The bill does not ban protesting. Rather, it allows for safe access zones of between 50 and 150 metres outside clinics and health facilities that offer abortion services, the homes of clinic staff and the homes and offices of other health professionals who provide abortion services or where the abortion pill is available.

"In these designated areas, anti-abortion activities interfering with anyone accessing abortion services will be prohibited," Naqvi told reporters.

Anyone convicted of violating the law could face a fine of up to $5,000 and/or six months in prison for a first offence, and a fine of between $1,000 and $10,000 and up to one year in jail for second and subsequent offences.

Ministry staff began work on the bill over the summer, after Naqvi became alarmed by reports of protests outside abortion clinics, including an incident in Ottawa where a woman was spat on.

'What is happening here?'

Jackie Jeffs, executive director of Alliance for Life Ontario, said Wednesday she is "very disappointed" in the legislation, arguing that it attempts to address a problem that does not exist. She cited a report, entitled "Abortion health services in Canada," which was published in Canadian Family Physician, the journal of the College of Family Physicians of Canada.

The paper noted that abortion facilities across Canada reported "very little harassment."

"So what is happening here, then? Why do we suddenly have legislation that I believe is outside the Ontario government's jurisdiction, for one thing? Two, I believe it's unconstitutional for what it's trying to do," Jeffs told Radio-Canada Wednesday afternoon.

"But why would you have legislation for a problem that we actually do not have? So I'm really concerned because that sounds more like tyranny to me than democracy."

She said the spitting incident in Ottawa was "absolutely awful and should never happen." But she argued that harassment laws already cover such situations. 

"They are redefining harassment, redefining intimidation, which we have already defined in our criminal code," Jeff said.

Safe zones protect all patients: advocate

While clinics and facilities, and staffers' homes, will be protected by these safe access zones, clinic staff and other health professionals will be protected from harassment anywhere they go in the province.

The province's eight abortion clinics will be automatically protected by a 50 metre safe zone, which is about the size of an Olympic swimming pool, Naqvi said. That size could grow to 150 m if the clinic files an application.

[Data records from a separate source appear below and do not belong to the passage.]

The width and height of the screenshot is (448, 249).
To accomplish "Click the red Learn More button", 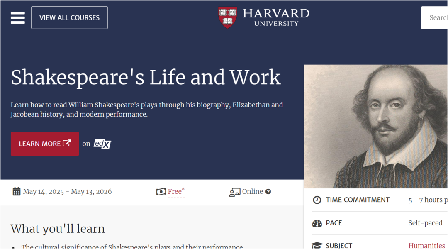I will (x=45, y=144).
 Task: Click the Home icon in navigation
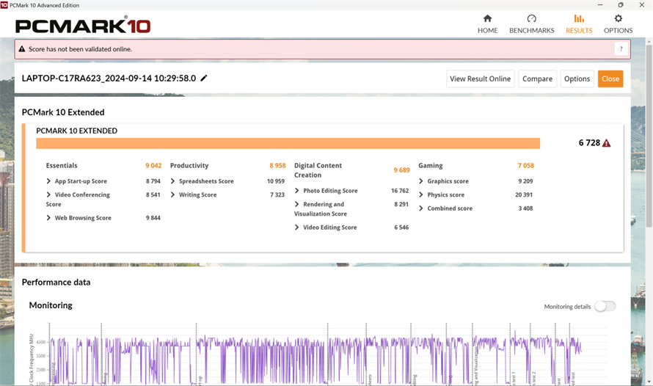(487, 18)
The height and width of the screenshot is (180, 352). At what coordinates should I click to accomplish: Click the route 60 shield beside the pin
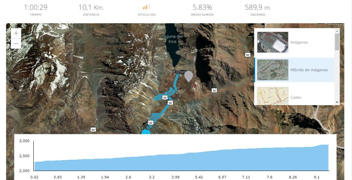tap(214, 90)
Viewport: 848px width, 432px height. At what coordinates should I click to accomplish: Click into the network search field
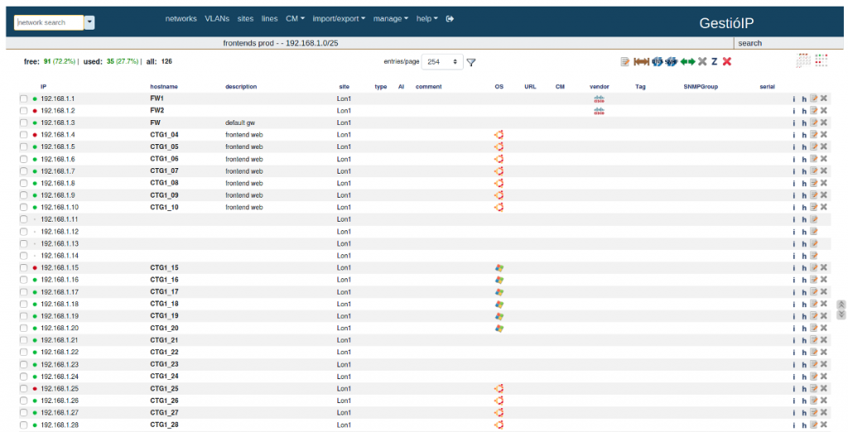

Other facilities that provide abortion services, including the abortion pill — such as hospitals, health centres and pharmacies — can also apply for a safe access zone of up to 150 m, as can health professionals who provide such services outside of a clinic setting.

The safe zones not only protect women accessing abortion services, said Sarah Hobbs Blyth, executive director of Planned Parenthood, noting that the agency provides a range of health services.

"These zones protect our clients' right to access the services that they need without harassment. The intimidation tactics used by anti-choice protesters harm those accessing mental health, primary care, and abortion services alike," Hobbs Blyth said in a statement.

"We commend the province for introducing legislation that will safeguard reproductive choice and other healthcare services."

'No one wants this'

The move was met with some indirect criticism from Progressive Conservative Leader Patrick Brown. Not long before Naqvi made the announcement, Brown released a minute-long video on Twitter accusing Premier Kathleen Wynne of having an "agenda."

"That agenda is to reopen debates about divisive social issues," Brown said. "No one wants this. I don't want it."

Brown said he is pro-choice and "that includes protecting women exercising their rights free from intimidation or harassment."

While the Wynne government deals with these issues, Brown said, he will focus on creating jobs, helping middle-class families and ending waste and corruption.

Asked about Brown's comments at his news conference, Naqvi replied:

"Let me be very clear: ensuring women's safety is not a divisive issue," he said. "It may be a divisive issue in the Conservative caucus."